There's a little bar that I like to frequent on the long road trips to Seattle
Four numbers over the door read 1901
That's twelve years before the town was founded
104 years is a long time for a pub
A heavy wooden bar trimmed in brass
Modern tracklights hang from a lintel of hand-carved hops
To light neon colored bottles of vodka and a chalkboard of today's specials
The pool table's red, the curtains plaid
The creaking floors are dark with lighter footpaths
Whatever varnish originally there replaced by a century of lesser stains.
There's a train switching outside
Letters on boxcars rippling through century old glass
You can't get cable here
So a snowy rendition of Jeopardy fills the TV
Baseball fans gather round outside
Listening to car radios through open windows
There are hardly any signs of modern regulation
A roped off area in the lot where drinks theoretically stay
A scribbled sign reading "All minors must use the other door"
Even though both doors open on the same room.
There are old men at the common table
Hearing aids, a rolling oxygen can
Small glasses of beer not charged for
Talking loud of present crises and long-ago associates
"Of course, he's dead now, his son took over the business"

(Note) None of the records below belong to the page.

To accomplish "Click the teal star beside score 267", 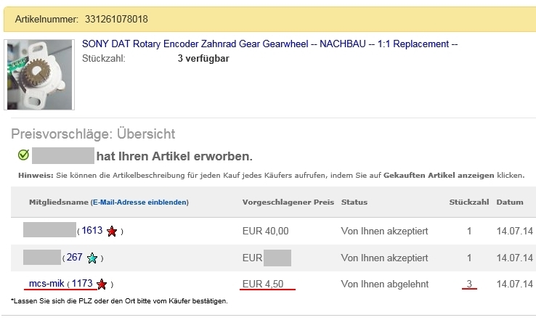I will click(92, 258).
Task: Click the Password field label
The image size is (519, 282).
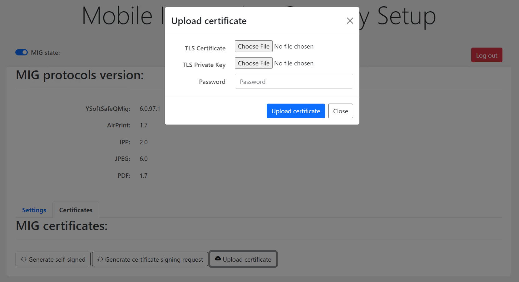Action: [212, 82]
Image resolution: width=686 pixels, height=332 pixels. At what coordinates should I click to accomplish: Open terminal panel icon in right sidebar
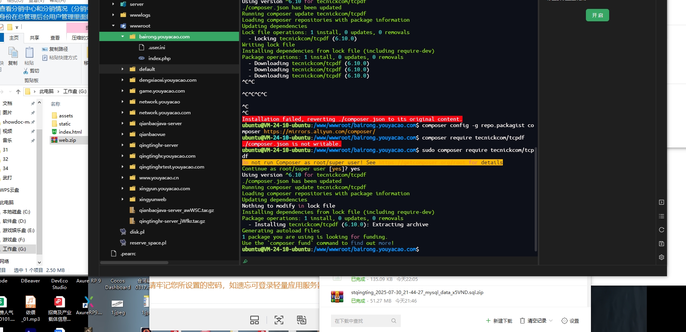(x=662, y=202)
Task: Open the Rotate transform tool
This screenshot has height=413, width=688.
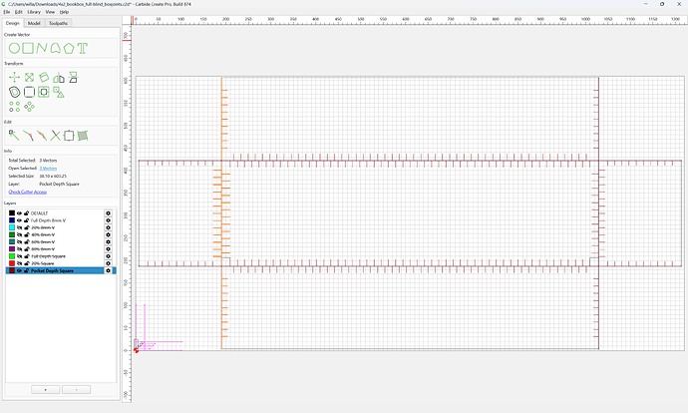Action: pos(44,78)
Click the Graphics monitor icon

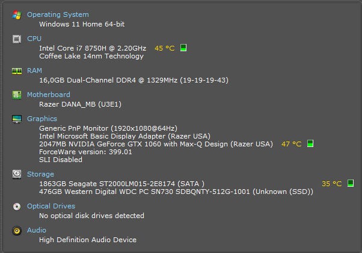[17, 119]
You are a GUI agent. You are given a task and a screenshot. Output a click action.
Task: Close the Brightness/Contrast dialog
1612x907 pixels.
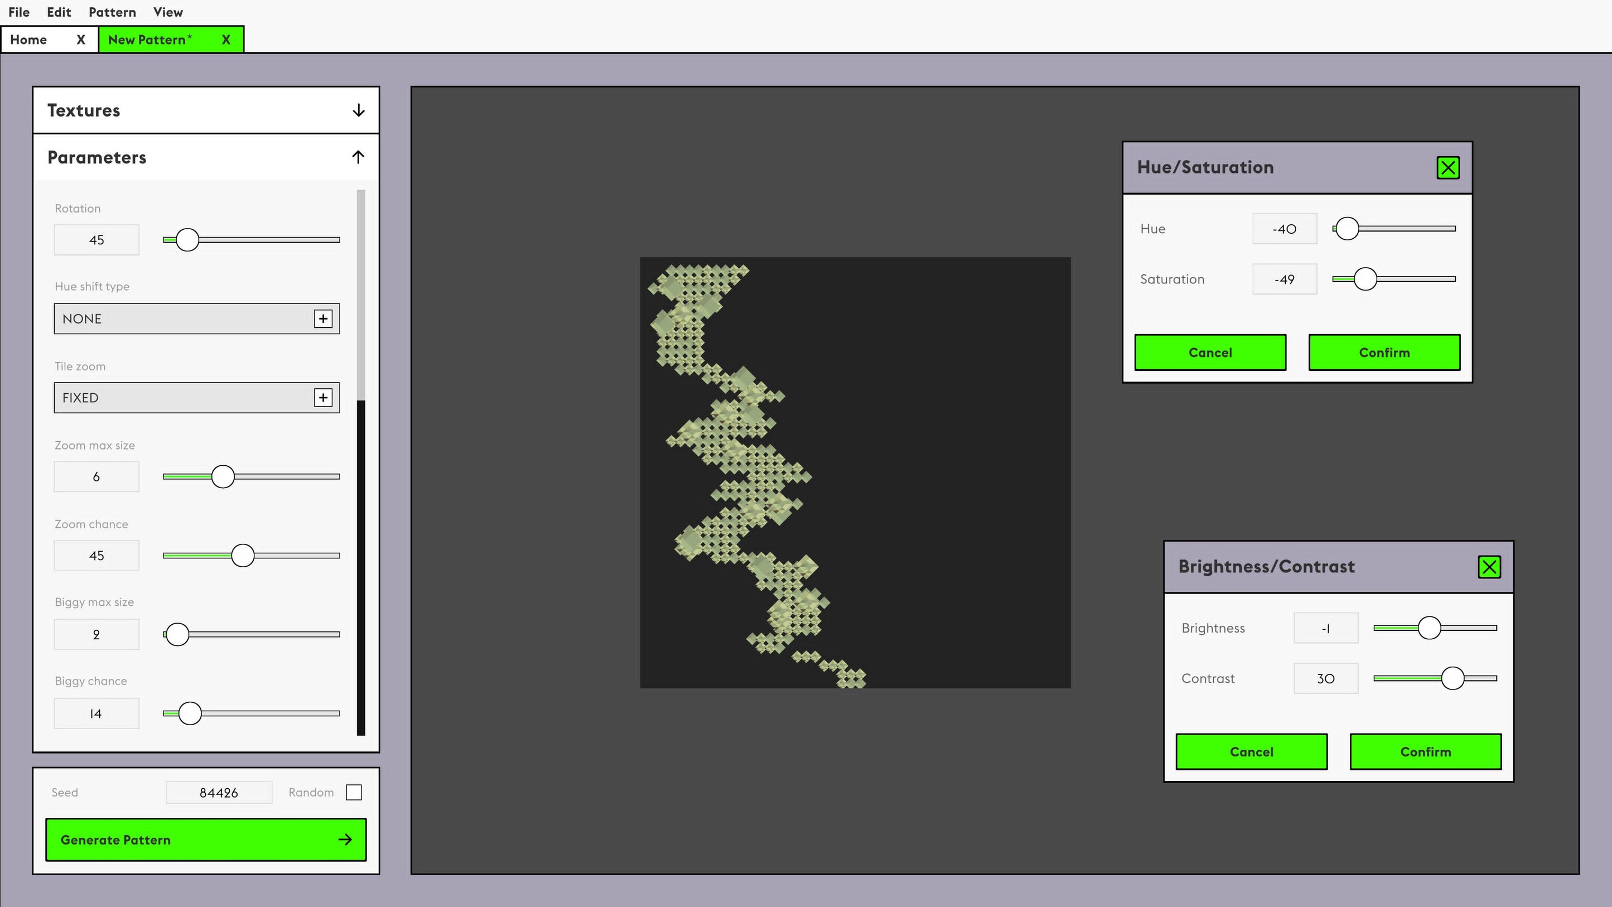pyautogui.click(x=1489, y=567)
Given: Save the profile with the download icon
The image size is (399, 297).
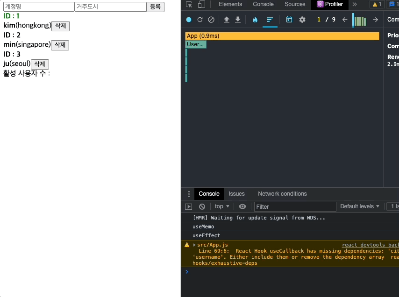Looking at the screenshot, I should coord(238,20).
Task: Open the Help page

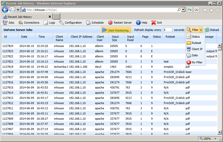Action: coord(142,23)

How many friends have sat on this aged barstool?
How many loggers, railroaders and farmers
Came before those of today?
Do they gather to reminisce late at night
When the room is shadowed and closed?
Do they talk of the great war or the second one?
Do they collect in the lot to listen to the Babe
As a steam engine thunders by on the point of the Owl?
Perhaps they're here now, marveling at what their home has become.